Modi has been at pains to point out that the new laws have been enacted in the last six months alongside existing mechanisms and not a single APMC has been shut anywhere in the country and the government has announced MSP before sowing to ease the farmers’ concerns. In fact, in a recent address, the prime minister refuted the three “big lies” being spread about the farm laws — that MSP would be scrapped, mandis would be shut down, and the new reforms would only safeguard contract farming.

That leaves little valid ground for continued protests. Evidently, the attempt of the Opposition and a section of social activists — whose antagonistic position against the Modi government is delinked to the merit of the cause — is to create a fear psychosis in the minds of some farmers and fuel a civil unrest to crank up pressure on a government that it has been unable to challenge electorally. This political frustration is spilling over and creating the narrative against the farm laws.

The Opposition’s hypocrisy becomes clearer if we see that parties that are now instigating the agitators had promised these very reforms in the past. Clauses 11 and 12 of the 2019 Congress manifesto, under the subhead of Agriculture, Farmers and Farm Labour, reads: “Congress will repeal the Agricultural Produce Market Committees Act and make trade in agricultural produce—including exports and inter-state trade—free from all restrictions. We will establish farmers’ markets with adequate infrastructure and support in large villages and small towns to enable the farmer to bring his/her produce and freely market the same.”

Little wonder that the Opposition’s stance lacks credibility. The other reason behind the intensification of protests despite the government’s attempt to meet the protesters halfway becomes clear if we look at how the agitation is restricted to a certain geography. The APMC system has created an ecosystem of vested interests who feel threatened by the introduction of new laws that are designed to end the APMC monopoly, introduce technological intervention in market and logistics and inject dynamism in supply chain network by linking farms to agri industries.

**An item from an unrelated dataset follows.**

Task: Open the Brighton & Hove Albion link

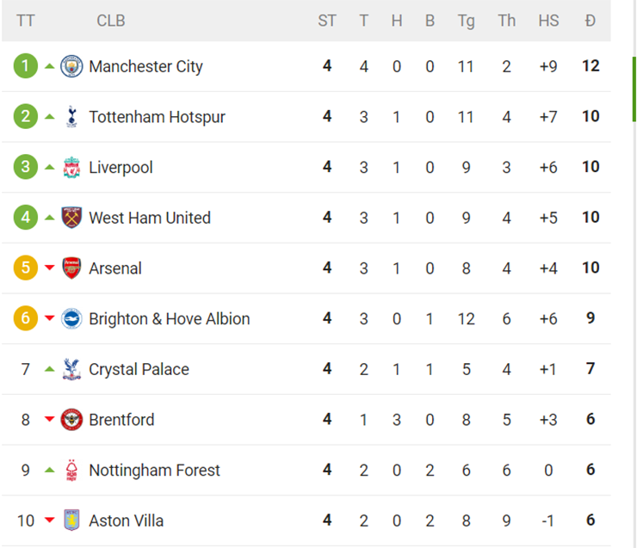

As Aashish Chandorkar, director of Smahi Foundation, a public policy think tank, writes in Firstpost, “the real benefit of greater market access will come from exports. India has set a target of $60-billion in agriculture exports by 2022. This is where the new farm laws will help. But it will help those who are willing to look beyond their privileged MSP-led status quo lens. Farmers who want the MSP regime alive… may eventually lose out to more enterprising brethren from around the country.”

And therein lies the rub. Notwithstanding the fact that these reforms will erode the interests of commission agents, sub-agents and sundry other intermediaries and chip away at the clout of APMC members and wholesalers while reducing the revenue pie of states that taxes the sales at mandis, the majority of relatively wealthy farmers fear the unknown and the loss of monopoly. They feel apprehensive at the winds of change in a system that has served them well at the cost of keeping the majority of small and marginal farmers out of the loop.

As Arvind Panagariya, professor of economics at Columbia University, writes in The Times of India: “richer farmers, especially from Punjab, see an opportunity in the protests to extract a legal guarantee for a lucrative MSP on all sales whether to the government or private agents. Quite likely, it is this intent that has led them to allege that the real intent of the government behind the reform is to eventually withdraw procurement at MSP when in fact no such link has ever existed.”

However, the government cannot treat the protests as zero sum game. The issue presents a tough political challenge for the prime minister but he must hold the line and resist giving in to pressure tactics. Equally, given the emotive nature of the backlash and sentiment associated with the issue that has seen ageing farmers brave biting cold to stay put for nearly a month on streets, the government must go out of its way to allay the fears (both legit and unfounded) of the protestors and walk the extra mile, if needed to allow some sops without betraying the key tenets of the laws. The need of the hour is persistent, persuasive engagement with farmers. India can ill afford to cancel these reforms.